*TO DO*. Quote each of the entries below word for word.
[start]
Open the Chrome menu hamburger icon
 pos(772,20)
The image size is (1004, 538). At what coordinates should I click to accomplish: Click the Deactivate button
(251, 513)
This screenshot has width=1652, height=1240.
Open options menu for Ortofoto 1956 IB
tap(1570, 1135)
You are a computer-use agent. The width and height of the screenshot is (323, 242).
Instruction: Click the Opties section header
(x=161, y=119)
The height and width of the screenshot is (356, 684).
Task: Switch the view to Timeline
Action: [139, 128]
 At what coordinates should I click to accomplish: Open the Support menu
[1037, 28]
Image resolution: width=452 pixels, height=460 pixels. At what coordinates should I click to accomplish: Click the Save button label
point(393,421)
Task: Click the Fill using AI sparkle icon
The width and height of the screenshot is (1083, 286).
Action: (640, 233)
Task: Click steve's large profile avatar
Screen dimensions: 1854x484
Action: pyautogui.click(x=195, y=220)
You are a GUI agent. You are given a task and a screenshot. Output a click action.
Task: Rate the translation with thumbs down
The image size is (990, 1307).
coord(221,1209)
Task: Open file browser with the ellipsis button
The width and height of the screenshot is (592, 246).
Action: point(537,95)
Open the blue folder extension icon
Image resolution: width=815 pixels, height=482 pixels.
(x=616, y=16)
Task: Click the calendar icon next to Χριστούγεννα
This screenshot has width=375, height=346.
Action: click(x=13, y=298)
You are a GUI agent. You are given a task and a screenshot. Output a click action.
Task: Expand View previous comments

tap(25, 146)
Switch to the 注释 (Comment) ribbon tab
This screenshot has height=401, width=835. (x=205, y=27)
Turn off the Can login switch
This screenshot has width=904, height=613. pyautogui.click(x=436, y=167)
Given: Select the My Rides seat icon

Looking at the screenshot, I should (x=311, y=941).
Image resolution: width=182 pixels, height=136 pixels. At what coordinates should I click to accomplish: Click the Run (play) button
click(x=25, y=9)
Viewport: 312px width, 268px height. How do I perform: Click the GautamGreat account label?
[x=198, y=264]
[end]
*ANSWER*.
Open the Chrome menu hamburger icon
 pos(772,20)
The image size is (1004, 538). At what coordinates should I click to accomplish: Click the Deactivate button
(251, 513)
This screenshot has width=1652, height=1240.
Open options menu for Ortofoto 1956 IB
tap(1570, 1135)
You are a computer-use agent. The width and height of the screenshot is (323, 242).
Instruction: Click the Opties section header
(x=161, y=119)
The height and width of the screenshot is (356, 684).
Task: Switch the view to Timeline
Action: [139, 128]
 At what coordinates should I click to accomplish: Open the Support menu
[1037, 28]
Image resolution: width=452 pixels, height=460 pixels. At what coordinates should I click to accomplish: Click the Save button label
point(393,421)
Task: Click the Fill using AI sparkle icon
The width and height of the screenshot is (1083, 286).
Action: (640, 233)
Task: Click steve's large profile avatar
Screen dimensions: 1854x484
Action: pyautogui.click(x=195, y=220)
You are a GUI agent. You are given a task and a screenshot. Output a click action.
Task: Rate the translation with thumbs down
The image size is (990, 1307).
coord(221,1209)
Task: Open file browser with the ellipsis button
The width and height of the screenshot is (592, 246).
Action: point(537,95)
Open the blue folder extension icon
Image resolution: width=815 pixels, height=482 pixels.
(x=616, y=16)
Task: Click the calendar icon next to Χριστούγεννα
This screenshot has width=375, height=346.
Action: click(x=13, y=298)
You are a GUI agent. You are given a task and a screenshot. Output a click action.
Task: Expand View previous comments

tap(25, 146)
Switch to the 注释 (Comment) ribbon tab
This screenshot has height=401, width=835. (x=205, y=27)
Turn off the Can login switch
This screenshot has width=904, height=613. pyautogui.click(x=436, y=167)
Given: Select the My Rides seat icon

Looking at the screenshot, I should (x=311, y=941).
Image resolution: width=182 pixels, height=136 pixels. At what coordinates should I click to accomplish: Click the Run (play) button
click(x=25, y=9)
Viewport: 312px width, 268px height. How do I perform: Click the GautamGreat account label?
[x=198, y=264]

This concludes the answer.